2010年に改正臓器移植法が施行され、2012年には乳幼児ドナーから乳幼児レシピエントの心臓移植が国内で実施され、2021年末までに60例の小児が国内で心臓移植を受け、海外渡航移植を希望する家族もあまり認められなくなった。2015年にEXCOR Pediatricが保険償還され、小さな児も国内で心臓移植を受けられるようになり、小型植込みVADの登場で、体の大きめの児は在宅で待機し、復学も可能になってきた。これらは、重症心不全の小児の救命という点では、非常に大きな進歩であるが、日本の小児心臓移植が一層成熟するには、まだまだ課題は多い。 まず、わが国には、愛児の臓器を提供した家族をケアする体制がほとんどないことである。
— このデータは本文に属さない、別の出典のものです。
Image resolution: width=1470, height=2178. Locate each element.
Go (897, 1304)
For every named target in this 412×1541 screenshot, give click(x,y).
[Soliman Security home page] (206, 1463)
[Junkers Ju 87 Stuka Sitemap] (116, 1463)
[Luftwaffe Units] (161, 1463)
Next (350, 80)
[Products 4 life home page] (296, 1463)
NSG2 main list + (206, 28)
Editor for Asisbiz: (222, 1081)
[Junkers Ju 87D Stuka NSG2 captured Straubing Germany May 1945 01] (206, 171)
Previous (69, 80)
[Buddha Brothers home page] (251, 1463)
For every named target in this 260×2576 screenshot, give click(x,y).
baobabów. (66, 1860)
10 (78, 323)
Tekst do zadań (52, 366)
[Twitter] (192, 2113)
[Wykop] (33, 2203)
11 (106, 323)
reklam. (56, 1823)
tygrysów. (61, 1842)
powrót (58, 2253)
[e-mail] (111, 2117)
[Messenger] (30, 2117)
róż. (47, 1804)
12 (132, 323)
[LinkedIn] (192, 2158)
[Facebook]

日本の医療制度は、患者本人のケアを行うこと保障しているが、介護をする家族(親だけでなく、兄弟も含めて)のケアするシステムはない。かかる状態で愛児の死を受け入れ、その心臓を提供してくださっているのである。提供後の家族のケアをする公的制度はなく、愛児の心臓を提供したことを知人に話すことも憚れる現状がある。提供に関わる医療者だけでなく、移植に関わる医療者も真摯にどうすべきか考える必要があるのではないであろうか。 次に移植を待機する児、移植を受けた児とその家族(特に兄弟)の心のケア、児の精神運動発達を促す体制もわが国でも充実していない。施設の努力でchild life specialistを採用したり、病棟単位でVAD装着児の精神的支援やリハビリを行ったり、移植後の復学支援などを行っている。極めて長い入院待機生活を余儀なくされるわが国では、極めて重要な課題である。 最後に小児心臓移植・VAD施設は限定され、児がそのような施設まで到達できない場合も少なくない。児がどこに生まれても、平等に高度医療が受けられるような児搬送システムの構築も必要である。